## Ketentuan Latihan
- 1) Salin persis bagian teks bacaan tentang karya sastra, semuanya mulai dari "Dari penampilan Iswadi" turun sampai ke "simbol penyimpangan kaumnya.".
- 2) Jawab pertanyaan berikut berdasarkan teks bacaan tentang karya sastra.
(a) Menurut teks, Yasunari Kawabata adalah sastrawan pemenang nobel pertama dari negara mana?
(b) Julio Cortazar disebut berasal dari negara mana?
(c) Didefinisikan sebagai apa saja "Sang Tawanan" karena batasan yang dilanggarnya?
- 3) Teruskan teks bacaan tentang karya sastra mulai dari kalimat sesudah kalimat terakhirnya.

## Teks Bacaan

+ + + + + + +

Kemudian, saat Iswadi Pratama, ganti menampilkan karya sastrawan pemenang nobel pertama dari Jepang, Yasunari Kawabata, ia menemukan tingkat keberadaban metafor yang sama. Cerita Pendek dalam bahasa Kawabata, terasosiasi dengan kisah-kisah cinta yang tragis, namun berakhir dengan sedikit pengharapan. Bagi Kawabata, hasrat ber-Cerita Pendek mesti disalurkan melalui metafora yang terjebak dalam suatu kondisi ciptaan sosial, tetapi menunjukkan adanya perlawanan subyek terhadap keadaan ini. Meski subyek Kawabata nyaris terpeleset dalam lubang kegilaan lagi, tetapi ia tetap stabil hingga akhirnya terbuka secercah harapan lagi, harapan akan cinta dari ego terhadap ”Gadis yang Menghampiri Api”, atau dari ego-filsuf kepada gadis di ”Foto”.
Dari penampilan Iswadi Pratama, beralih kepada penampilan Adi Kurdi, membalik upaya untuk memberadabkan kesan tentang Cerita Pendek. Cerita Pendek yang sebelumnya mengalami pemberadaban, dengan sublimasi hasrat, menyerah kepada konteks sosial sembari tetap mencari celah-celah kecil, kini tambah gila seiring dengan keadaannya yang juga akan menohok kewarasan setiap orang. Julio Cortazar dari Argentina, merumuskan bahwa meskipun konteks sangat kokoh untuk memenjarakan hasrat individu, tetapi ada kalanya individu itu tidak terdisiplinkan, tetap menyimpang dan menjadi simbol penyimpangan kaumnya.
Bayangkan saja, bagaimana bila anda memiliki kemampuan abstraksi. Meskipun anda tetap berperilaku normal, tetapi, walau disembunyikan, bukankah pada intinya anda juga sudah menjadi gila? Konteks cukup kuat untuk mendefinisikan bahwa anda adalah organisme yang menyimpang, dan mengembalikan anda kepada standar ideal. Tetapi ada saatnya ketika diri anda tidak peduli, sehingga ada jurang yang menganga di antara diri anda dengan pedoman atau aturan yang ada. Ada batasan yang dilanggar ”Sang Tawanan”, sehingga ia didefinisikan mania verbal, asosiasi berceracau, paralogisme, paramnesia dan kekeliruan generalisasi.

+ + + + + + +

## Isi Kumpulan Data

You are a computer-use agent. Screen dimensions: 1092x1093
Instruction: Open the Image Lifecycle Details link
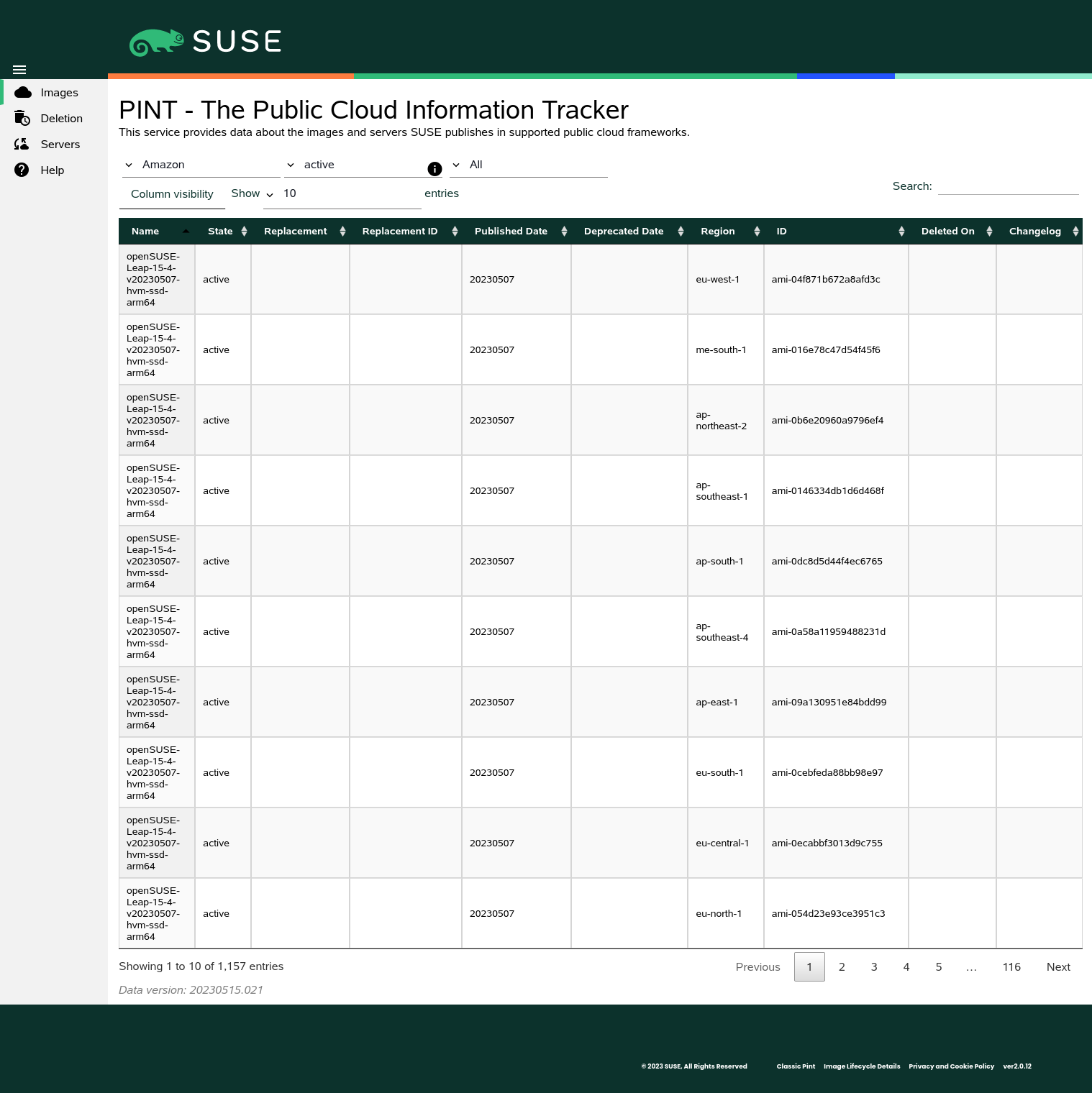pyautogui.click(x=861, y=1066)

+ + + + + + +

## Jawaban Tiap Tugas
- 1)
Dari penampilan Iswadi Pratama, beralih kepada penampilan Adi Kurdi, membalik upaya untuk memberadabkan kesan tentang Cerita Pendek. Cerita Pendek yang sebelumnya mengalami pemberadaban, dengan sublimasi hasrat, menyerah kepada konteks sosial sembari tetap mencari celah-celah kecil, kini tambah gila seiring dengan keadaannya yang juga akan menohok kewarasan setiap orang. Julio Cortazar dari Argentina, merumuskan bahwa meskipun konteks sangat kokoh untuk memenjarakan hasrat individu, tetapi ada kalanya individu itu tidak terdisiplinkan, tetap menyimpang dan menjadi simbol penyimpangan kaumnya.

- 2)
(a) Jepang.
(b) Argentina.
(c) Mania verbal, asosiasi berceracau, paralogisme, paramnesia, dan kekeliruan generalisasi.

- 3)
Tetapi setelah Adi Kurdi menyajikan laporan J.David Stevens, saya seketika itu langsung terbangun. Dari penceritaan dengan lagak khas kebapakannya, saya keluar dari ketenggelaman persepsi yang objektif dalam harapan ia akan, sedang, dan telah bangkit lagi atau bereinkarnasi dalam wujud yang berbeda-beda. Tetapi Stevens kembali menegaskan semua faktanya, akan kematian Cerita Pendek, dan peringatannya ini sebagai upaya mengarang-ngarang keberadaannya.
Dalam kesadaran yang waras ini, menjadi tegas bahwa Cerita Pendek sudah mati, dan jelas mengapa Cerita tak punya pendirian. Kadang ia agresif, kadang terganggu berat kejiwaannya, terkadang menjadi mania verbal. Ini karena ia yang sekarang ini dikarang-karang saja. Ia tak memiliki ke-Aku-an yang objektif, dan inti dari dirinya dilekatkan dengan anggapan subyektif masing-masing pakar/cerpenis. Seperti Tuhan, dan seperti makhluk-makhluk spiritual lainnya, tak ada seorangpun yang memiliki otoritas tertinggi untuk menjelaskan sifatnya karena itu tidak ada anjakannya yang nyata.
Dengan demikian, maka patut diyakini bahwa peringatan kematiannya ini, sekali lagi, membuka teks Cerita Pendek untuk dimaknai apapun dan bagaimanapun oleh siapapun. Ia tak lagi memiliki alur yang jelas, atau dimensi penceritaan yang pas. Secara gagasan dan struktur teks, ia bergerak secara multi-narasi, serta melampaui angkatan sastra dan wilayah geo-sosialnya. Ia juga tak ikut-ikutan dengan sejarah manusia yang diupayakan, seiring dengan waktu, semakin pula ini beradab. Yang ada hanyalah kesan bahwa semasa hidupnya, ia pernah memiliki kesan dan makna yang mendalam di benak kita. Relakanlah Cerita Pendek.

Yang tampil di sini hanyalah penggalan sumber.